Zunächst wurde das Arbeitszimmer von Zahn versiegelt, und am 12. Dezember 1989 erfolgte die Beschlagnahme der deponierten Gegenstände. Es handelte sich nicht nur um moderne Elektrotechnik und Elektronik, sondern auch um hochwertige Konsumguter wie Farb-TV und Stereoanlagen aus dem Westen. Neben Jagdmunition fand man in einem der Panzerschränke weitere 200.000 DM.

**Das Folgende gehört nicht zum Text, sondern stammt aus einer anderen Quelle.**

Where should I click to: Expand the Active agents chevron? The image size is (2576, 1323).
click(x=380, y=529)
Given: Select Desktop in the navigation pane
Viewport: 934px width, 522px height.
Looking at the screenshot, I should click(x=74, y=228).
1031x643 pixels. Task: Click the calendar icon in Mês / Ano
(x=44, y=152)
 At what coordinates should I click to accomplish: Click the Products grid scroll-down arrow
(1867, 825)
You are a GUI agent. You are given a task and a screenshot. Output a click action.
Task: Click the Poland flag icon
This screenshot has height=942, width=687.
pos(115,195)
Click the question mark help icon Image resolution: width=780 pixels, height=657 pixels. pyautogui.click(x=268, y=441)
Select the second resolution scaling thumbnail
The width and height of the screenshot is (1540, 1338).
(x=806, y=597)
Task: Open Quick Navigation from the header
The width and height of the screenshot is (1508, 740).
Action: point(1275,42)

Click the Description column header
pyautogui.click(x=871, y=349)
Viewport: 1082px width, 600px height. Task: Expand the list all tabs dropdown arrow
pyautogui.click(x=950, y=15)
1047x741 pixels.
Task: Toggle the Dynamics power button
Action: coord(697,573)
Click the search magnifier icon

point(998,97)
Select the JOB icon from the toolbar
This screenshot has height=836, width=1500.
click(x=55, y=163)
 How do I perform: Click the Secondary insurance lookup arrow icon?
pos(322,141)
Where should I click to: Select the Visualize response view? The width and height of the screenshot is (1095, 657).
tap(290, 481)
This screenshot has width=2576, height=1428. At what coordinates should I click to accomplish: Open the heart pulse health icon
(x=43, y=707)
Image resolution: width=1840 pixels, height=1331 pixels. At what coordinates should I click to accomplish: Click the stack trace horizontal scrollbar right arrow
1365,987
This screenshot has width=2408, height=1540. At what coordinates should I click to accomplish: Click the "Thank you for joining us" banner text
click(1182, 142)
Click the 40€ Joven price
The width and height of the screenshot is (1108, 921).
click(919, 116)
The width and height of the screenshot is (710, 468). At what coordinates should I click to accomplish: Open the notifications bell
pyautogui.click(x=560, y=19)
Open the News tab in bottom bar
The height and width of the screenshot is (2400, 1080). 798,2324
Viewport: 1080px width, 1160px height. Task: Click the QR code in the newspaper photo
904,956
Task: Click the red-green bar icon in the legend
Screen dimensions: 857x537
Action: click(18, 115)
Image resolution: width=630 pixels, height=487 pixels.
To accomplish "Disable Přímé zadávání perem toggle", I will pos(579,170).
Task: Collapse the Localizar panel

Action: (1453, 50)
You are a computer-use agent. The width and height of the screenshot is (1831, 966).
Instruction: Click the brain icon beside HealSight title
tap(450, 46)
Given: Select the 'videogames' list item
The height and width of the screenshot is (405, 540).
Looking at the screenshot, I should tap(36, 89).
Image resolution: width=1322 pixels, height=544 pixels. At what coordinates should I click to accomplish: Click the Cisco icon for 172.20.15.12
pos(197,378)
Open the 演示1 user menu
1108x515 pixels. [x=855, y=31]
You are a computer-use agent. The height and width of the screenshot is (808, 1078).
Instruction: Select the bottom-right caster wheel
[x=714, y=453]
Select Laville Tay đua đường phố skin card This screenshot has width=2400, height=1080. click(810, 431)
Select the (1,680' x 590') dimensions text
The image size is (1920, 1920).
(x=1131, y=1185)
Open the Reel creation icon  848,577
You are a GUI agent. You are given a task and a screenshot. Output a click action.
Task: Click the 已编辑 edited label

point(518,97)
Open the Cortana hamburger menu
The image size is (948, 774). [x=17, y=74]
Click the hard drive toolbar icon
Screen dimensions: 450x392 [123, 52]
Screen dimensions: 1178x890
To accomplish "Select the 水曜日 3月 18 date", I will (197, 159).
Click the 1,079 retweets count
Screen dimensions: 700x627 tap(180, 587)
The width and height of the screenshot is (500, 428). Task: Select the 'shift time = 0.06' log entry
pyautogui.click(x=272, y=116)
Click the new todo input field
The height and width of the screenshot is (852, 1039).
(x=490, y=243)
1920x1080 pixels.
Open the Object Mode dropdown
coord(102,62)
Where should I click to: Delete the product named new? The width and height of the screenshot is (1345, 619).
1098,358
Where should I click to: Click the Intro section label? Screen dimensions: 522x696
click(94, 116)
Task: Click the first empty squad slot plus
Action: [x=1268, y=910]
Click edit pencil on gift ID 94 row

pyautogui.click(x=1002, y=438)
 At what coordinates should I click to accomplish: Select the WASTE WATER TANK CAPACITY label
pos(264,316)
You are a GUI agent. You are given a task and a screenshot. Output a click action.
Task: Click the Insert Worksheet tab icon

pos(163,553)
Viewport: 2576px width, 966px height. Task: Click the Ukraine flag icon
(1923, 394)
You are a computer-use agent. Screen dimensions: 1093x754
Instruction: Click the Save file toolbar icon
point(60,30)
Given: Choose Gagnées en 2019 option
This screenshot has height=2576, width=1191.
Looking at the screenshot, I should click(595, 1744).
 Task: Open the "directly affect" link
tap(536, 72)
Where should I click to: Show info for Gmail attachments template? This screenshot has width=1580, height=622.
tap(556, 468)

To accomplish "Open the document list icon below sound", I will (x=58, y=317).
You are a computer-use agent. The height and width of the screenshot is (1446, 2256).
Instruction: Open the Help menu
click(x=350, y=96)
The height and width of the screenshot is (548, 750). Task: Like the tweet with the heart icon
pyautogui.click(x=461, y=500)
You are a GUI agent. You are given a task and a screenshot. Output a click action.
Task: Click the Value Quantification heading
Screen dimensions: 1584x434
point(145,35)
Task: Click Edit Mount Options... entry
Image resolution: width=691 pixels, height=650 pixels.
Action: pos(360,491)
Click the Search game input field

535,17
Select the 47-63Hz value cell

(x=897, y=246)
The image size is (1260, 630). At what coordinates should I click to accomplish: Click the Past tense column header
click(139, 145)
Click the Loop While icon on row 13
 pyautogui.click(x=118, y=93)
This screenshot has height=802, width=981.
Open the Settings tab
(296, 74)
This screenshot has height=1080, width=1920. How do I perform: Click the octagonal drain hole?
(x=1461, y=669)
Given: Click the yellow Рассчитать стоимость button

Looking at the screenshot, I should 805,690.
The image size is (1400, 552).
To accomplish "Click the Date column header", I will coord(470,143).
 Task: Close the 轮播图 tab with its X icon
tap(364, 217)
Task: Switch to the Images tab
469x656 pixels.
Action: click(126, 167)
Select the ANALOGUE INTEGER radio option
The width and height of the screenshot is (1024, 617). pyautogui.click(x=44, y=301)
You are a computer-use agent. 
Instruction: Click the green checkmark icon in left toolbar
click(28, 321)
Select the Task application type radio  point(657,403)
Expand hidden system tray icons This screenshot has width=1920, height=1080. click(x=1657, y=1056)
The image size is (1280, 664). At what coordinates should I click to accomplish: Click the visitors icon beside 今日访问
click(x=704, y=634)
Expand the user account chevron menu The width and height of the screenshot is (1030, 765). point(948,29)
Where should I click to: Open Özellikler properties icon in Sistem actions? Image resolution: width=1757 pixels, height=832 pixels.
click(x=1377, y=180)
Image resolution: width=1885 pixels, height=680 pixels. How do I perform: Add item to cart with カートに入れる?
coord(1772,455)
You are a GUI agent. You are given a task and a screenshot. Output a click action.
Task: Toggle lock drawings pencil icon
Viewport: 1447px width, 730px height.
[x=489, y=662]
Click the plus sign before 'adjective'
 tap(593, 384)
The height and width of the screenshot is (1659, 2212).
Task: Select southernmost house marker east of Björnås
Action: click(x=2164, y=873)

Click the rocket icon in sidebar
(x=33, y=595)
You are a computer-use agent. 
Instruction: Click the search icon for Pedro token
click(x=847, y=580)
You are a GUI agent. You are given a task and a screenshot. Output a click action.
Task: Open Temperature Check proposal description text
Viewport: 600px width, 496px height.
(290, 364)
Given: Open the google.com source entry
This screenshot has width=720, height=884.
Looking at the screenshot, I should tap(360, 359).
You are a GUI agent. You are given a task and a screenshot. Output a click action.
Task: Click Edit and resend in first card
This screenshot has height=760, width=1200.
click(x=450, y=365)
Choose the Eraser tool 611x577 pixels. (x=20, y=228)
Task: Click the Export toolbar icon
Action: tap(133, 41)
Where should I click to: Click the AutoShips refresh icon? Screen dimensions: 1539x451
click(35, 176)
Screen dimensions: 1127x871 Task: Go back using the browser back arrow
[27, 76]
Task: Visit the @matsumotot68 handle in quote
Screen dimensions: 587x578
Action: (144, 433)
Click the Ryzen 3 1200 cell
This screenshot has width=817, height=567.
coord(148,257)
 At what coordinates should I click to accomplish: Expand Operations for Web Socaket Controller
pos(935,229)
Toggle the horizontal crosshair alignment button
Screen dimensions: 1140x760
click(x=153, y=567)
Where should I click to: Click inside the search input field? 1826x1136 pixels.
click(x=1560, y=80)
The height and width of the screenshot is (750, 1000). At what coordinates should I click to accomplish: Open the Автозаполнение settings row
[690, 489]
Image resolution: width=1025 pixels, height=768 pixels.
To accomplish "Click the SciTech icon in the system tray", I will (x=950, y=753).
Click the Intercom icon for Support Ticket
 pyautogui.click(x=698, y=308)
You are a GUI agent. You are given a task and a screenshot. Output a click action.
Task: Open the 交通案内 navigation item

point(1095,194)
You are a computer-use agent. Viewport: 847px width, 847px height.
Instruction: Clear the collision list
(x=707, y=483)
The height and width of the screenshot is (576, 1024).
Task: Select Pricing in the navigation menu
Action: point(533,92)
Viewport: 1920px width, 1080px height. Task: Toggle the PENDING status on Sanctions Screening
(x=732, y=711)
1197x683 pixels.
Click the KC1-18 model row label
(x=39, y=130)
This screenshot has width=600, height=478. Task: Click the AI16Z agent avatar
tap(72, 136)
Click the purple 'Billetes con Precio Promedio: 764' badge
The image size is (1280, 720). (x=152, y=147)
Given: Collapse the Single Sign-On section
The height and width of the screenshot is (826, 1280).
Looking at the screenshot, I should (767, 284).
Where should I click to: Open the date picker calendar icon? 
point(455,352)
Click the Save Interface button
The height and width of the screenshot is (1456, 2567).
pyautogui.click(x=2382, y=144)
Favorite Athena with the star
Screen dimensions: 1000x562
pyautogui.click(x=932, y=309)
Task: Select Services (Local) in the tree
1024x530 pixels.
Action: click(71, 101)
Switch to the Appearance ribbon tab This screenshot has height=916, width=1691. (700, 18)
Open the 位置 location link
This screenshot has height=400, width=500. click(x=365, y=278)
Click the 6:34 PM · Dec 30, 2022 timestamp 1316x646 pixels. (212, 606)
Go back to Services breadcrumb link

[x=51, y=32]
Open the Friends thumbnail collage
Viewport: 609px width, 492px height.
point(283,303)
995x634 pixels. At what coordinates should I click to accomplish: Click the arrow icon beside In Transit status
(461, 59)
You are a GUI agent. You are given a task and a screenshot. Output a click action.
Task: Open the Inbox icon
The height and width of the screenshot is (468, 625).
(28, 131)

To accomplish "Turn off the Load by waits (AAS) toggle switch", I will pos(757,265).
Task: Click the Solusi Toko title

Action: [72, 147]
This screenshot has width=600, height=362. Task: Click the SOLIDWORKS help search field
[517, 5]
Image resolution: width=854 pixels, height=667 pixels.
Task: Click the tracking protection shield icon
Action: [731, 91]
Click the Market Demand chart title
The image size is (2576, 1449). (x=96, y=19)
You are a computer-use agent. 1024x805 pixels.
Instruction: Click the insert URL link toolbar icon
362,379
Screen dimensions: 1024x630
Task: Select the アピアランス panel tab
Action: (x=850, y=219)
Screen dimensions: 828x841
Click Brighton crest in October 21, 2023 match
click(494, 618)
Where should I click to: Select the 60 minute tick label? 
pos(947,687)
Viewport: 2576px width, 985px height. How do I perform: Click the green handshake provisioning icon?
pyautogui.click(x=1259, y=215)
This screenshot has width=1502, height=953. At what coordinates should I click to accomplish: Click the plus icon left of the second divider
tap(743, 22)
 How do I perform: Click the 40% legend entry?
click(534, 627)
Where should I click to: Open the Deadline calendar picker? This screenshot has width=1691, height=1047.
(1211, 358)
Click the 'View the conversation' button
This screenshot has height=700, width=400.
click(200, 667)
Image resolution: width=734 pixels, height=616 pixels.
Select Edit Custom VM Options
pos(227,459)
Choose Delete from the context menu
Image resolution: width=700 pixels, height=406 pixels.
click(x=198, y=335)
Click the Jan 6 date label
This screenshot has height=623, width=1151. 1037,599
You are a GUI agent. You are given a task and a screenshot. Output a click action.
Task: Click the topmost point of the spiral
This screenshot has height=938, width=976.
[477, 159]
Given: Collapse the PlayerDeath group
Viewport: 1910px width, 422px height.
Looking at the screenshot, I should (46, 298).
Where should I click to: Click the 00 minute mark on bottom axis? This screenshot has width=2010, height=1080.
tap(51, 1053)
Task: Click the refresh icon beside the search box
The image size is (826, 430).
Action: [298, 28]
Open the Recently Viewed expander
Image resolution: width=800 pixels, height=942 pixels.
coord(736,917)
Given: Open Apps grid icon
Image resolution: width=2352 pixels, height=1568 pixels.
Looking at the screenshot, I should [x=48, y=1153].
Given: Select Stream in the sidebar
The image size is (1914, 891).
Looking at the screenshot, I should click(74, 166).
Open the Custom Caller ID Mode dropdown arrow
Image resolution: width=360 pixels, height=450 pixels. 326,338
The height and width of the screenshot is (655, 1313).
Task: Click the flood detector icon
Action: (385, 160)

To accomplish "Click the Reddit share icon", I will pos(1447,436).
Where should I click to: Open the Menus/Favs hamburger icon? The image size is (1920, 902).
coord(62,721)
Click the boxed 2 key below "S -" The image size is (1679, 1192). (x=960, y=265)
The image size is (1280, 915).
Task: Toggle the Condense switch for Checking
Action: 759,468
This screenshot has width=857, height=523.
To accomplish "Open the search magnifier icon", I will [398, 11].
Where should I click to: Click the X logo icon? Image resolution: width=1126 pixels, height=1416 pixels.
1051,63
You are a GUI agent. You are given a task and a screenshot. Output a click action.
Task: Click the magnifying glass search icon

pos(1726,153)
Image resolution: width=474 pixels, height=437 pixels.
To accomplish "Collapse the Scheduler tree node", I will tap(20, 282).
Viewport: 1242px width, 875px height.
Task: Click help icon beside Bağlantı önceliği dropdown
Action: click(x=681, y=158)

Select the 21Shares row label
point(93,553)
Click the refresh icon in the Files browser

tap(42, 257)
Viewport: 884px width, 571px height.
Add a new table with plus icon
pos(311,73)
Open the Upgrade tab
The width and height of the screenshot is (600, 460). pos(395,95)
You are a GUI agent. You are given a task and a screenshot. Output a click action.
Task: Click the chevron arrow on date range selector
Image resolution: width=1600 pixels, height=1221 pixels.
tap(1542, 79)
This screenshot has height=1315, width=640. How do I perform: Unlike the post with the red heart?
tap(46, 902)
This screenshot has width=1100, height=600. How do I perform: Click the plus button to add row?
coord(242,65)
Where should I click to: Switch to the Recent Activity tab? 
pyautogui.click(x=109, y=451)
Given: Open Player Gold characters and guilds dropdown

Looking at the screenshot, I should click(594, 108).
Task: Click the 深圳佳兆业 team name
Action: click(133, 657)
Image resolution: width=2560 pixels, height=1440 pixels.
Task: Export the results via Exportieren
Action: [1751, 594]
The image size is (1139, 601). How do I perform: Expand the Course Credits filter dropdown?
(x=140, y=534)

Trotz der eigentlich gebotenen Eile bei der Aufklärung und der Brisanz der Geschichte wurde Major Willy Koch, leitender Mitarbeiter bei Wenzel, erst am 19. Dezember von Militärstaatsanwalt Müller vernommen.

Er sagte u. a. aus:

  • „Die in unserer Dienststelle benötigten finanziellen Mittel, auch in ausländischer Währung, wurden uns von unserem Ministerium zur Verfügung gestellt. Das benötigte Geld wurde ordnungsgemäß beantragt, verwaltet und mehrfach überprüft. Zwischen den Mitteln, die uns auf die genannte Art und Weise zur Verfügung gestellt wurden und den Geldbeträgen, die Genosse Wenzel in seiner Aktentasche hatte, besteht kein Zusammenhang... "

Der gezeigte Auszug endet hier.